Latini’s study has a splendid sketch of a theology of koinonia through Karl Barth, and it all begins with God:
Koinonia is multidemensional. It is comprised of five interlocking relationships:
1. The koinonia within the Trinity.
2. The koinonia of the incarnate Son, Jesus Christ [divinity and humanity];
3. The koinonia between Christ and the church [participation in the Son’s koinonia as totus christus and the Body of Christ];
4. The koinonia among church members [communion of the saints of all ages, past, present and future];
5. The koinonia between the church and the world: the church is in, with and for the world.
But the problem here is that it takes two to have koinonia; in fact, it takes a community to form a genuine koinonia, and this means the problem is severe in modernity because modernity works against a koinonia. So, where do we begin? Do you think small groups can be the fertile ground for a re-establishment of a koinonia?
In my estimation, this is a powerful, powerful theology of small groups, and establishes an ontology for small groups as a countercultural koinonia that forms an alternative, prophetic critique of modernity and a genuine community for those in Christ.

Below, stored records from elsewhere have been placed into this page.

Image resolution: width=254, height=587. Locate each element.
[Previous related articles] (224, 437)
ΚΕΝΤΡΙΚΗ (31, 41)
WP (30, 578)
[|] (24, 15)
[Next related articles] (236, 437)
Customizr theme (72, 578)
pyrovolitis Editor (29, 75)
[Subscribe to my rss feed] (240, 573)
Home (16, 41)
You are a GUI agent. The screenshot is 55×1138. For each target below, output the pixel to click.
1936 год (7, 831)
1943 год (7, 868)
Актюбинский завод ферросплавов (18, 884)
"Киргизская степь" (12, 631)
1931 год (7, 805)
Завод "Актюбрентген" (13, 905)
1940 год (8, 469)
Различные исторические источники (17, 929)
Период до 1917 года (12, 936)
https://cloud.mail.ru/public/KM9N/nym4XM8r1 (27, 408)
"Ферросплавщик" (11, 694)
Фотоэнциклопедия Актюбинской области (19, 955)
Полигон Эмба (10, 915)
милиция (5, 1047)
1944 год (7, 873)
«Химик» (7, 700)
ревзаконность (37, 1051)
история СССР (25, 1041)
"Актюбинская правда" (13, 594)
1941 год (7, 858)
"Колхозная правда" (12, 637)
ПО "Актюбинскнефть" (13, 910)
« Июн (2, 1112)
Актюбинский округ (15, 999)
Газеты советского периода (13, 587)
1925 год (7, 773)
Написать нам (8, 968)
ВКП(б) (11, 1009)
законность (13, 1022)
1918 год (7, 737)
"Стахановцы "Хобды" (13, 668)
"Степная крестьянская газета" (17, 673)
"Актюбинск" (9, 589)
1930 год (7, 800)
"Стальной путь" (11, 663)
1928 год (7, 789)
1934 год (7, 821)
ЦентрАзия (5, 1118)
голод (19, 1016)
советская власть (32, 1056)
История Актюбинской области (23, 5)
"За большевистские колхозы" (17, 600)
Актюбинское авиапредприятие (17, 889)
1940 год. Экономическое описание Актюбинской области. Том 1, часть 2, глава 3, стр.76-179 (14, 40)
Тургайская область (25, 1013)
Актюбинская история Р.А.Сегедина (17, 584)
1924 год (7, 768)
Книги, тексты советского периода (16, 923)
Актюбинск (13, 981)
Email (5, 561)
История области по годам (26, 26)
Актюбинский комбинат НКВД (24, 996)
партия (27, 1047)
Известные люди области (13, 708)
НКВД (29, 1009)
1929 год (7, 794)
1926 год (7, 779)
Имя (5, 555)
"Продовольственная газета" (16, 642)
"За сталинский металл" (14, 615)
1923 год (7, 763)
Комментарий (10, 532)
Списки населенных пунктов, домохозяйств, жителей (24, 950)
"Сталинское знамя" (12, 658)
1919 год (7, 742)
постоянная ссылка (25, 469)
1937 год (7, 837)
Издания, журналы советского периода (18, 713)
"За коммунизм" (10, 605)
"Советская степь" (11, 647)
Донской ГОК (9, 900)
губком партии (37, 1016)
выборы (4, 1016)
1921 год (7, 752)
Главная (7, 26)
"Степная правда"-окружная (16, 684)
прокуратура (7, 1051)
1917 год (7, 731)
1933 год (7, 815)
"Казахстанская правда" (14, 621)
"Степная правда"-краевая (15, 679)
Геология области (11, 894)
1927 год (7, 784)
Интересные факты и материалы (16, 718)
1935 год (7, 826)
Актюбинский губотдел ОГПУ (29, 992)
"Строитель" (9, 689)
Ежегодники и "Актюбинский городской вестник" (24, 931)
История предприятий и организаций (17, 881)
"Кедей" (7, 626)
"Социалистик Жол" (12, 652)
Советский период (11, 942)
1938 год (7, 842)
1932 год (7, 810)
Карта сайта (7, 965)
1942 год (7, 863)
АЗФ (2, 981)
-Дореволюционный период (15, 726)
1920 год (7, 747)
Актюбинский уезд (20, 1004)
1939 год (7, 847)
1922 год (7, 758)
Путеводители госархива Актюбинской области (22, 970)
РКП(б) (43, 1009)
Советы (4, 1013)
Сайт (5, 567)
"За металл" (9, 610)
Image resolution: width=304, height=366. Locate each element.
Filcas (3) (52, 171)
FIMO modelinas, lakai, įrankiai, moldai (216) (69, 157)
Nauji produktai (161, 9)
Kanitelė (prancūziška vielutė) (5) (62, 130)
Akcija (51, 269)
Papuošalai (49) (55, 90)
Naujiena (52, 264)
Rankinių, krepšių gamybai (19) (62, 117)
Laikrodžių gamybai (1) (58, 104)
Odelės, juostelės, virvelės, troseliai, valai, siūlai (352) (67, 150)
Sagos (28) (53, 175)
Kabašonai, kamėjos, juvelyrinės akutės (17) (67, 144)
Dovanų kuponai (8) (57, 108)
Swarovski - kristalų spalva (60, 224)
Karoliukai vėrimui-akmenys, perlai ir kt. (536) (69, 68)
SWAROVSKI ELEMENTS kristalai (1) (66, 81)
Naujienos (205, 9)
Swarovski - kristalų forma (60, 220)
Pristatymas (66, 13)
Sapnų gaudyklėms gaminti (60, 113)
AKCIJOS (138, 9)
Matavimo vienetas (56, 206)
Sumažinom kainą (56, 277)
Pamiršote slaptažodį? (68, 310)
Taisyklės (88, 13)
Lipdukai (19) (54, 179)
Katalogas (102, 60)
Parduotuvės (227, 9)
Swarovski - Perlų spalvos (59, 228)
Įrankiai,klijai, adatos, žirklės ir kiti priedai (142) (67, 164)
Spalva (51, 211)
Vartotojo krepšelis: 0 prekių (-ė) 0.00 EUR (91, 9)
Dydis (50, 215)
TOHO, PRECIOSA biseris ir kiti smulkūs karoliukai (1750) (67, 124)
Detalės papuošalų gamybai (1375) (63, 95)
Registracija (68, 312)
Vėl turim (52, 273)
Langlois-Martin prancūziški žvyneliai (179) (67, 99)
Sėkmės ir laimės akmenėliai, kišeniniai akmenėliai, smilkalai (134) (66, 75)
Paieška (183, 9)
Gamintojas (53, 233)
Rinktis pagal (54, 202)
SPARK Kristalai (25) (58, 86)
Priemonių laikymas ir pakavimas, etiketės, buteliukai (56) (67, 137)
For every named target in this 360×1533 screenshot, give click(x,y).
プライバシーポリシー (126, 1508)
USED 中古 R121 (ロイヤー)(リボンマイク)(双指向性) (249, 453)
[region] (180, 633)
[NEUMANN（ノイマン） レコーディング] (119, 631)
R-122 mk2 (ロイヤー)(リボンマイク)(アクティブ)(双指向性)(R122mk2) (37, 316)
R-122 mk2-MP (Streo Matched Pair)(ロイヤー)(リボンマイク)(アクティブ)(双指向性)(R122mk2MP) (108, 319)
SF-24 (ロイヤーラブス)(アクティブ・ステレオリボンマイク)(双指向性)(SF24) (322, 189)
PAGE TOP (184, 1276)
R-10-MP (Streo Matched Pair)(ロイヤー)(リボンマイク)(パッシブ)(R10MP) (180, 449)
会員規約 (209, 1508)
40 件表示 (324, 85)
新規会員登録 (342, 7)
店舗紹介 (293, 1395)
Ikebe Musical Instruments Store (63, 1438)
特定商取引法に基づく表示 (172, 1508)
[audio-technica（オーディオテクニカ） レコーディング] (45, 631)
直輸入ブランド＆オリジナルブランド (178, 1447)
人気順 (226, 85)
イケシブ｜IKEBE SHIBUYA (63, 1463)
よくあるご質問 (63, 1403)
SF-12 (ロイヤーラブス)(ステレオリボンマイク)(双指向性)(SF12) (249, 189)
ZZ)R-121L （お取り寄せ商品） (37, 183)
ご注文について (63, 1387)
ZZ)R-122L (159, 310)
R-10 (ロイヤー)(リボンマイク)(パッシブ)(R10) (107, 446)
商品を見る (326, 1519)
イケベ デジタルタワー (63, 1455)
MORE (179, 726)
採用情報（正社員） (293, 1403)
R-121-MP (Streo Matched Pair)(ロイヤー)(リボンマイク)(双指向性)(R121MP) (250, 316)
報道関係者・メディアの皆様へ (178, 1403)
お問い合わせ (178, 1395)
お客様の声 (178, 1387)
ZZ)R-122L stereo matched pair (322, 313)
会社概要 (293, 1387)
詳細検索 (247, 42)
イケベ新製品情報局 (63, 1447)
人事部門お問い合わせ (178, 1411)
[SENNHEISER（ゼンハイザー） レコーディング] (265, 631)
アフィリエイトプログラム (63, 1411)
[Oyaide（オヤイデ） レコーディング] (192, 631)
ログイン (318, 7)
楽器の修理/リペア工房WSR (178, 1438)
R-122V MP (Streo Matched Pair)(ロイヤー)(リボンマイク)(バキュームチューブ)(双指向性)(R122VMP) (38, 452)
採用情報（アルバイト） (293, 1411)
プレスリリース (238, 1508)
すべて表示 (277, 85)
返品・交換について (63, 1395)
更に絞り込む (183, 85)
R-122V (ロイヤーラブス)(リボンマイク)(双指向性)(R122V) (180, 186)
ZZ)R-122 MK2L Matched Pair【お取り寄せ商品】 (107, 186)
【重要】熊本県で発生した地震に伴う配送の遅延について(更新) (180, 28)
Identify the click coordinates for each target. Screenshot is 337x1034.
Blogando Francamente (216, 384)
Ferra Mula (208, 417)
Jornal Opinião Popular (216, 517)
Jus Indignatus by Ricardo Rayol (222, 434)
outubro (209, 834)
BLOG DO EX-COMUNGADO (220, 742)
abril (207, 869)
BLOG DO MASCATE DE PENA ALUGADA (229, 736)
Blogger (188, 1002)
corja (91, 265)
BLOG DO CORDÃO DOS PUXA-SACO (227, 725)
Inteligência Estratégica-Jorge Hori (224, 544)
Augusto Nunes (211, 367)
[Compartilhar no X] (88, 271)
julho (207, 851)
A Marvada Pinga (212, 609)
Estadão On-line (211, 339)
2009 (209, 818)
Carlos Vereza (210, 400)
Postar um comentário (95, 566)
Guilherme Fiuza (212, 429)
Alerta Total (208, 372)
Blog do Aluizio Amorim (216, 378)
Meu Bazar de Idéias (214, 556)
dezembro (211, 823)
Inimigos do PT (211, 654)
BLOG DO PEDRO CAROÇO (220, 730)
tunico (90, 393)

So much of modernity’s break-up of community can be answered in the koinonia: the extreme time-space distantiation of modernity is both glimpsed in the communion of the saints but also transcended in a timeless koinonia; the facelessness of modernity is countered in the church with the ontological and undeniable of koinonia in the church; the riskiness of modernity is both experienced in the church and transcended in a secure koinonia in Christ.